#### PASSAGE CITÉ:

════

Ewyt ou la nuit de ma disparition d'Olivier Saison
"Nulle part il n'y aura, bien-aimée, qu'en nous-même de monde. Notre vie passe en transformation. Et l'extérieur de plus en plus ténu s'étiole. Là où jadis il y avait une maison durable, une figure d'invention maintenant se propose, de travers, du ressort exclusif du pensable, comme si elle se dressait entière encore dans notre cerveau. L'esprit du temps se crée de vastes greniers de force, informe comme l'impérieuse tension qu'il tire de tout."
(Rainer Maria Rilke, Septième élégie, trad. J-P. Lefebvre et M. Regnaut)
Les romans d'Olivier Saison ne miment pas la réalité mais une psyché, un univers mental. La maîtrise de l'écriture romanesque – narration, dialogues – lui permet de se maintenir à la frontière entre réalité et fantasme. Ewyt ou la nuit de ma disparition, publié en octobre 2016 par les éditions Cambourakis est un roman familial, composé de quatre livres (« Une maison durable », « Une figure d'invention », « Greniers de force » et « L'esprit du temps »). Il met en scène un enfant, puis un homme, spectateur mais aussi et surtout voyeur: le pouvoir de la féminité est le point névralgique du roman, sa source et sa finalité.
Parmi ces livres, deux d'entre eux, le livre I et le livre III, poussent le réalisme à l'extrême. Le premier décrit une vie bourgeoise dans une belle propriété de Saint-Maur. L'histoire se déroule dans les années 50. Le troisième a lieu dans un parc d'attraction aux États-Unis, dans les années 80. L'effet de réel que donne l'auteur, lui permet de mettre à distance son narrateur qui est aussi le personnage éponyme, Ewyt. Décrire consciencieusement une réalité permet d'éloigner le personnage. Plus on nous donne à voir ce qu'est le monde en apparence, que ce soit le conformisme bourgeois ou le rêve fastueux américain incarné par un parc d'attraction, « tout n'était qu'illusion, numéro, personnages et ersatz », moins on en apprend sur les intentions et les aspirations du héros. Ces deux univers parfaitement rendus, restituent l'ambiance familiale joviale et pleine de secrets, celle des Fauré, mais aussi le malaise du jeune garçon puis de l'adulte qui y est pris sans pouvoir y jouer son rôle. Ewyt est « l'héritier quasi borgne d'un empire basé sur le stupre et l'amnésie. »

════

(Quelques données)
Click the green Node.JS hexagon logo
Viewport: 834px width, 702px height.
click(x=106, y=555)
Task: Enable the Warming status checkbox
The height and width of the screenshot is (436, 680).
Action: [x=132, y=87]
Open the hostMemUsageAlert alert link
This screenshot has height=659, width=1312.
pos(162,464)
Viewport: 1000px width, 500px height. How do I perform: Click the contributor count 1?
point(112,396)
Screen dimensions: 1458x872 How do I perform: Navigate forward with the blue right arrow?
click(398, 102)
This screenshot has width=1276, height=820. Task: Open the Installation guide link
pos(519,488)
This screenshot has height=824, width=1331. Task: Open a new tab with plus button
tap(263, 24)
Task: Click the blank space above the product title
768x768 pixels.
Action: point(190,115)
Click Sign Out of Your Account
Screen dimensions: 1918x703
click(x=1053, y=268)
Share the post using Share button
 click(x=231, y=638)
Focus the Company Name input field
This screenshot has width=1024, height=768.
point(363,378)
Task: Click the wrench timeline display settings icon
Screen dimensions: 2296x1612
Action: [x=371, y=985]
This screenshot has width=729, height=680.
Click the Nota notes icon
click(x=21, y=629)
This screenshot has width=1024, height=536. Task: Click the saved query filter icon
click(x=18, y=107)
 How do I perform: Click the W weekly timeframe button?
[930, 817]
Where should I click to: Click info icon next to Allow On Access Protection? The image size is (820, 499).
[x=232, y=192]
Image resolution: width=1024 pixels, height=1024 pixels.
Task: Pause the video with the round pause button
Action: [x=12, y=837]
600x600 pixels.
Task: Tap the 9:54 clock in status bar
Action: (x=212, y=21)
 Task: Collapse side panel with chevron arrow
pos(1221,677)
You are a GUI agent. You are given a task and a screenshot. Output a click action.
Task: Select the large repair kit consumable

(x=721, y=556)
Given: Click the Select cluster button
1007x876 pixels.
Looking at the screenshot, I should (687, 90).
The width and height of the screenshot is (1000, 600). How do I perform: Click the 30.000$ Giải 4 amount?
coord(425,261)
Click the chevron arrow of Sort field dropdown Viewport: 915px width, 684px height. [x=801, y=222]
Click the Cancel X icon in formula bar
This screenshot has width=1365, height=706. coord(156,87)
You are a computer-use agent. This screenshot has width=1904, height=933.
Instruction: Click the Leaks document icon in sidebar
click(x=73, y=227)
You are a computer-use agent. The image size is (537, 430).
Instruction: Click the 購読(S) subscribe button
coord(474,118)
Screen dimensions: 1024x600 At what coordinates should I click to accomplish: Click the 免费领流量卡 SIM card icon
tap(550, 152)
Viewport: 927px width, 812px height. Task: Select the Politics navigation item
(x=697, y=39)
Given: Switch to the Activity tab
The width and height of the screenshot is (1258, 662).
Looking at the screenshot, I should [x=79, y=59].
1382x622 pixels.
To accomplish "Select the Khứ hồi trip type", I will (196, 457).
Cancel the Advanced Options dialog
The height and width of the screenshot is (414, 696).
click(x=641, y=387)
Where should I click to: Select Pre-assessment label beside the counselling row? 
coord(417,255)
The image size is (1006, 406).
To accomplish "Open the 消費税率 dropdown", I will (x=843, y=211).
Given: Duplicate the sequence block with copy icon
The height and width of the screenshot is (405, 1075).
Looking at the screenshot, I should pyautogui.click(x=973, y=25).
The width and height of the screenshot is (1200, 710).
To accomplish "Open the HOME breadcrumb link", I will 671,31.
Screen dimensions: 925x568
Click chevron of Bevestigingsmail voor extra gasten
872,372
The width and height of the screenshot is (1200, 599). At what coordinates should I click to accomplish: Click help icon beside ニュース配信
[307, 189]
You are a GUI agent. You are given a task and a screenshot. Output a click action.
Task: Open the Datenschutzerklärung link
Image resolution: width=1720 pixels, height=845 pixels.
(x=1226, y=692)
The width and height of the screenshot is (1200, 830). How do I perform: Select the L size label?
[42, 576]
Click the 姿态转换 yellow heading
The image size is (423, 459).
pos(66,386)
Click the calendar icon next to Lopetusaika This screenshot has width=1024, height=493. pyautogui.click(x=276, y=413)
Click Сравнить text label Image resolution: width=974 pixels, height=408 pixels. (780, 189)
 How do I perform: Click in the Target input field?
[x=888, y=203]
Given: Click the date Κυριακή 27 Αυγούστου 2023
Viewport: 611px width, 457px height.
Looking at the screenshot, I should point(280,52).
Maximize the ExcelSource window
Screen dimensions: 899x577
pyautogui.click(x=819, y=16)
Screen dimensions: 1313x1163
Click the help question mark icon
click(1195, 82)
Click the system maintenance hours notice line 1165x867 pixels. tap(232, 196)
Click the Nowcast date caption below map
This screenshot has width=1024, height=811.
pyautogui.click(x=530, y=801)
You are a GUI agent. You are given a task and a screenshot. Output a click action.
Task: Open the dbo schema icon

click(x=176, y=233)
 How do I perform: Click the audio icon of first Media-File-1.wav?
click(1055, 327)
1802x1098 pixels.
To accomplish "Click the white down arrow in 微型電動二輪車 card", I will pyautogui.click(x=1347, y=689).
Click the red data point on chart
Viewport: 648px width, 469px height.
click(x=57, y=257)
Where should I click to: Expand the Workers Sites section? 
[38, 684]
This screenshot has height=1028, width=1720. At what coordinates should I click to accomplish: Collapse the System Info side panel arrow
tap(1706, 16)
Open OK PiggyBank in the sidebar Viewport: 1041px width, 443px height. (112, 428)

════

#### EXERCICE PROPOSÉ 1:
Recopiez, dans le texte sur le roman d'Olivier Saison, le passage qui va de « Ewyt ou la nuit de ma disparition d'Olivier » jusqu'à « et M. Regnaut) ».
#### EXERCICE PROPOSÉ 2:
Prolongez le texte sur le roman d'Olivier Saison au-delà de sa dernière phrase.

#### RÉPONSE 1:
Ewyt ou la nuit de ma disparition d'Olivier Saison
"Nulle part il n'y aura, bien-aimée, qu'en nous-même de monde. Notre vie passe en transformation. Et l'extérieur de plus en plus ténu s'étiole. Là où jadis il y avait une maison durable, une figure d'invention maintenant se propose, de travers, du ressort exclusif du pensable, comme si elle se dressait entière encore dans notre cerveau. L'esprit du temps se crée de vastes greniers de force, informe comme l'impérieuse tension qu'il tire de tout."
(Rainer Maria Rilke, Septième élégie, trad. J-P. Lefebvre et M. Regnaut)

#### RÉPONSE 2:
Par cette impuissance, Olivier Saison nourrit les tensions qui fondent l'édifice romanesque. Il suffit en effet d'une mauvaise rencontre, celle de Roquebrune, libertin cynique, pour que l'enfant, innocent, découvre à travers la féminité les angoisses les plus fortes de son existence. Roquebrune le précepteur ouvre la brèche. Dès lors qu'une femme ouvre une fois les cuisses sous le regard pervers du maître, l'enfant tente d'endiguer le processus infernal, en vain. La farce qu'il invente pour piéger son maître se retourne contre lui et le jeune garçon est définitivement chassé de son jardin, le parc de la maison des Fauré. Le mal est désormais ancré: voir la féminité, et la voyant, être pris, devient l'obsession d'Ewyt, qui ne peut résister à l'envie de se cacher pour voir encore. Et le cercle infernal ne cesse de tourner: les femmes, brunes, rousses, blondes, si elles ne sont pas des soubrettes exploitées et humiliées sont des monstres de puissance, revanchardes et inaccessibles. Ainsi, le livre III révèle-t-il par le personnage de Carolina Patriarca, l'odieuse inversion des pouvoirs. La femme émancipée serait homosexuelle et castratrice. Et Ewyt, incorrigible voyeur, d'une passivité extrême, devient immanquablement un objet sexuel. La mise en scène érotique, réelle et fantasmée du trio, la brune, la rousse et la blonde, celles qui appartiennent au passé ou au présent, inscrit un motif dans le tissu. L'obsession est suffisamment forte pour innerver le récit et le maintenir dans la torpeur du rêve.
Il faut donc pour échapper à cette fantasmagorie des femmes vampires un personnage volontaire et révolté. C'est Mathilde, la sœur du narrateur qui ouvre les portes de la psyché d'Ewyt. Le frère ayant disparu, les livres II et IV restituent le parcours de la jeune femme qui tente non seulement de le retrouver mais aussi de mettre un terme au mal qui gangrène la famille Fauré. Et pour cela, il faut toute la force de la colère. Ce n'est donc pas du point de vue de la morale ou du religieux que la perversité est jugée et défiée. Elle l'est par la descendance qui porte en elle la faute des pères et veut s'en délivrer. C'est ce qui lie le frère et la sœur, qui cherchent tous deux aveuglément à briser le sortilège familial. Mathilde est vive et libre. Cependant, piégée dans la maison des Fauré dont elle se croit l'unique héritière, elle devra en affronter les monstres et fantômes qui la hantent. Le livre II, sans doute le meilleur, est construit sur cette présence du mal indéterminé. Mathilde est observée, traquée, défiée par une présence qui ne se dévoilera jamais. Les poèmes intercalés dans le livre donne la mesure de la fantasmagorie:
« Entends-moi, mon ombre.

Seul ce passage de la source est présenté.